_Task statement_. Copy out the following material line for line, without changing anything.
========================
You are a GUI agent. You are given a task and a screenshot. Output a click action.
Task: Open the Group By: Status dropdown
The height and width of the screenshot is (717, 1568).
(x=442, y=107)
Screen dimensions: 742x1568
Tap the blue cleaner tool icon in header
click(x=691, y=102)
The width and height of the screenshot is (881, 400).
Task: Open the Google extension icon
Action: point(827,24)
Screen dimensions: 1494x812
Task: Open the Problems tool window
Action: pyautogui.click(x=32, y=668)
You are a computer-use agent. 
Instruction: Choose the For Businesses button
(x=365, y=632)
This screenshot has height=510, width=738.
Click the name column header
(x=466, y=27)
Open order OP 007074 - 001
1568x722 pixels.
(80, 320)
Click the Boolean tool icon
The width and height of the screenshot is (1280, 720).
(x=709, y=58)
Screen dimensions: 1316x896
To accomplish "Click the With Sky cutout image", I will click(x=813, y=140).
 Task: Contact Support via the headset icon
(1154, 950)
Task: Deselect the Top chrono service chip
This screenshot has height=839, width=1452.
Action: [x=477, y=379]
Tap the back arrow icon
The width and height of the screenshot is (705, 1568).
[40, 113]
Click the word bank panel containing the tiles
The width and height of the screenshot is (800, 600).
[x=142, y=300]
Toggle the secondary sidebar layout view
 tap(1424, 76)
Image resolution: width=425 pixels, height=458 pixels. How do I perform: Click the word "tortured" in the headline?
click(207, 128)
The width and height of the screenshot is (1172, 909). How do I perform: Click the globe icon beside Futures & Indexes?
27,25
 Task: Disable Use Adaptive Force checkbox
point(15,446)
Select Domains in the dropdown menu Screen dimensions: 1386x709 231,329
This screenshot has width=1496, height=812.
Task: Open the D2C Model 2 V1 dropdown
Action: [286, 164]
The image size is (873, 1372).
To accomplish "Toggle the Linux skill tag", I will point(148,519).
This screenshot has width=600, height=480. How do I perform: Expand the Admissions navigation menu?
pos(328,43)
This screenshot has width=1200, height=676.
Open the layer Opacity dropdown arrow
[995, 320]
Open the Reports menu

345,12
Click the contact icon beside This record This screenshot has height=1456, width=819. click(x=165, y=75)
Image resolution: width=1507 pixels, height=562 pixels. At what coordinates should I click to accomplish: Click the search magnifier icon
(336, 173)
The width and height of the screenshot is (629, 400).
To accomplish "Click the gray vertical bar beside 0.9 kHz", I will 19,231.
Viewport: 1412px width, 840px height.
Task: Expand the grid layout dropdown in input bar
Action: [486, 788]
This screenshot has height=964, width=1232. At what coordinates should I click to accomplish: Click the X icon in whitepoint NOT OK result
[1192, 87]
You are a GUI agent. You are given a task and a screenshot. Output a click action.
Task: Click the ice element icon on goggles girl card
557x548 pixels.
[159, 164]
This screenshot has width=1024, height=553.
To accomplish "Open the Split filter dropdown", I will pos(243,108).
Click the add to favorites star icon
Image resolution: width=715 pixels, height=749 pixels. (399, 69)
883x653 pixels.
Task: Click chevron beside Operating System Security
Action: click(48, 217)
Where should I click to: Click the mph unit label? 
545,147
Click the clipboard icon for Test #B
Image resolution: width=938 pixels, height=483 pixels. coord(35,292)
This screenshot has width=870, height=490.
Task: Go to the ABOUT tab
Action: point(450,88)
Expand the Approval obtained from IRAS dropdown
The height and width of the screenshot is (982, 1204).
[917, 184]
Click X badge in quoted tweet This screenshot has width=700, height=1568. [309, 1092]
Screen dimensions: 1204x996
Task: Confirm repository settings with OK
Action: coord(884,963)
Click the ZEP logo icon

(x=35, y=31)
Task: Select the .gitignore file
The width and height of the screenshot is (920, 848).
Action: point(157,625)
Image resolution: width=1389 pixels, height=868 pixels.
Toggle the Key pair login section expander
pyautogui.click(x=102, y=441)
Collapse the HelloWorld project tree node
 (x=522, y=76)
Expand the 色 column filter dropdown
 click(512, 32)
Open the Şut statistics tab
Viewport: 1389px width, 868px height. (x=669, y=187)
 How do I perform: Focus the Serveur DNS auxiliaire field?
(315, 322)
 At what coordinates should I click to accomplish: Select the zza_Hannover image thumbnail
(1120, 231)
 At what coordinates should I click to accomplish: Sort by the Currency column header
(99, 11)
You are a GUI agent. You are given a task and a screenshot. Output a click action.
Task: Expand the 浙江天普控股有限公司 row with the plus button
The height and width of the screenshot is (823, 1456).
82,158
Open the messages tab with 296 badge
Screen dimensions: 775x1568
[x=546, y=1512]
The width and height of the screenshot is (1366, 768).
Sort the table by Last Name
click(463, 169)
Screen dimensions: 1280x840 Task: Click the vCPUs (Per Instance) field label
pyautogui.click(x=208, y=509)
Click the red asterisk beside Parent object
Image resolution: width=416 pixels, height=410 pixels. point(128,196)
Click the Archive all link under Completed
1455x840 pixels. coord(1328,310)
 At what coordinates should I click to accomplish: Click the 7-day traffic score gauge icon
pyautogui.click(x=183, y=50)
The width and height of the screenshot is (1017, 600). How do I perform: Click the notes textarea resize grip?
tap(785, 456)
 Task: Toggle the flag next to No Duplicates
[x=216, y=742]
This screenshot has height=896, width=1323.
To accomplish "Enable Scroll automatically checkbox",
========================
_Answer to the exercise_.
You are a GUI agent. You are given a task and a screenshot. Output a click action.
Task: Open the Group By: Status dropdown
The height and width of the screenshot is (717, 1568).
(x=442, y=107)
Screen dimensions: 742x1568
Tap the blue cleaner tool icon in header
click(x=691, y=102)
The width and height of the screenshot is (881, 400).
Task: Open the Google extension icon
Action: point(827,24)
Screen dimensions: 1494x812
Task: Open the Problems tool window
Action: pyautogui.click(x=32, y=668)
You are a computer-use agent. 
Instruction: Choose the For Businesses button
(x=365, y=632)
This screenshot has height=510, width=738.
Click the name column header
(x=466, y=27)
Open order OP 007074 - 001
1568x722 pixels.
(80, 320)
Click the Boolean tool icon
The width and height of the screenshot is (1280, 720).
(x=709, y=58)
Screen dimensions: 1316x896
To accomplish "Click the With Sky cutout image", I will click(x=813, y=140).
 Task: Contact Support via the headset icon
(1154, 950)
Task: Deselect the Top chrono service chip
This screenshot has height=839, width=1452.
Action: [x=477, y=379]
Tap the back arrow icon
The width and height of the screenshot is (705, 1568).
[40, 113]
Click the word bank panel containing the tiles
The width and height of the screenshot is (800, 600).
[x=142, y=300]
Toggle the secondary sidebar layout view
 tap(1424, 76)
Image resolution: width=425 pixels, height=458 pixels. How do I perform: Click the word "tortured" in the headline?
click(207, 128)
The width and height of the screenshot is (1172, 909). How do I perform: Click the globe icon beside Futures & Indexes?
27,25
 Task: Disable Use Adaptive Force checkbox
point(15,446)
Select Domains in the dropdown menu Screen dimensions: 1386x709 231,329
This screenshot has width=1496, height=812.
Task: Open the D2C Model 2 V1 dropdown
Action: [286, 164]
The image size is (873, 1372).
To accomplish "Toggle the Linux skill tag", I will point(148,519).
This screenshot has width=600, height=480. How do I perform: Expand the Admissions navigation menu?
pos(328,43)
This screenshot has width=1200, height=676.
Open the layer Opacity dropdown arrow
[995, 320]
Open the Reports menu

345,12
Click the contact icon beside This record This screenshot has height=1456, width=819. click(x=165, y=75)
Image resolution: width=1507 pixels, height=562 pixels. At what coordinates should I click to accomplish: Click the search magnifier icon
(336, 173)
The width and height of the screenshot is (629, 400).
To accomplish "Click the gray vertical bar beside 0.9 kHz", I will 19,231.
Viewport: 1412px width, 840px height.
Task: Expand the grid layout dropdown in input bar
Action: [486, 788]
This screenshot has height=964, width=1232. At what coordinates should I click to accomplish: Click the X icon in whitepoint NOT OK result
[1192, 87]
You are a GUI agent. You are given a task and a screenshot. Output a click action.
Task: Click the ice element icon on goggles girl card
557x548 pixels.
[159, 164]
This screenshot has width=1024, height=553.
To accomplish "Open the Split filter dropdown", I will pos(243,108).
Click the add to favorites star icon
Image resolution: width=715 pixels, height=749 pixels. (399, 69)
883x653 pixels.
Task: Click chevron beside Operating System Security
Action: click(48, 217)
Where should I click to: Click the mph unit label? 
545,147
Click the clipboard icon for Test #B
Image resolution: width=938 pixels, height=483 pixels. coord(35,292)
This screenshot has width=870, height=490.
Task: Go to the ABOUT tab
Action: point(450,88)
Expand the Approval obtained from IRAS dropdown
The height and width of the screenshot is (982, 1204).
[917, 184]
Click X badge in quoted tweet This screenshot has width=700, height=1568. [309, 1092]
Screen dimensions: 1204x996
Task: Confirm repository settings with OK
Action: coord(884,963)
Click the ZEP logo icon

(x=35, y=31)
Task: Select the .gitignore file
The width and height of the screenshot is (920, 848).
Action: point(157,625)
Image resolution: width=1389 pixels, height=868 pixels.
Toggle the Key pair login section expander
pyautogui.click(x=102, y=441)
Collapse the HelloWorld project tree node
 (x=522, y=76)
Expand the 色 column filter dropdown
 click(512, 32)
Open the Şut statistics tab
Viewport: 1389px width, 868px height. (x=669, y=187)
 How do I perform: Focus the Serveur DNS auxiliaire field?
(315, 322)
 At what coordinates should I click to accomplish: Select the zza_Hannover image thumbnail
(1120, 231)
 At what coordinates should I click to accomplish: Sort by the Currency column header
(99, 11)
You are a GUI agent. You are given a task and a screenshot. Output a click action.
Task: Expand the 浙江天普控股有限公司 row with the plus button
The height and width of the screenshot is (823, 1456).
82,158
Open the messages tab with 296 badge
Screen dimensions: 775x1568
[x=546, y=1512]
The width and height of the screenshot is (1366, 768).
Sort the table by Last Name
click(463, 169)
Screen dimensions: 1280x840 Task: Click the vCPUs (Per Instance) field label
pyautogui.click(x=208, y=509)
Click the red asterisk beside Parent object
Image resolution: width=416 pixels, height=410 pixels. point(128,196)
Click the Archive all link under Completed
1455x840 pixels. coord(1328,310)
 At what coordinates should I click to accomplish: Click the 7-day traffic score gauge icon
pyautogui.click(x=183, y=50)
The width and height of the screenshot is (1017, 600). How do I perform: Click the notes textarea resize grip?
tap(785, 456)
 Task: Toggle the flag next to No Duplicates
[x=216, y=742]
This screenshot has height=896, width=1323.
To accomplish "Enable Scroll automatically checkbox",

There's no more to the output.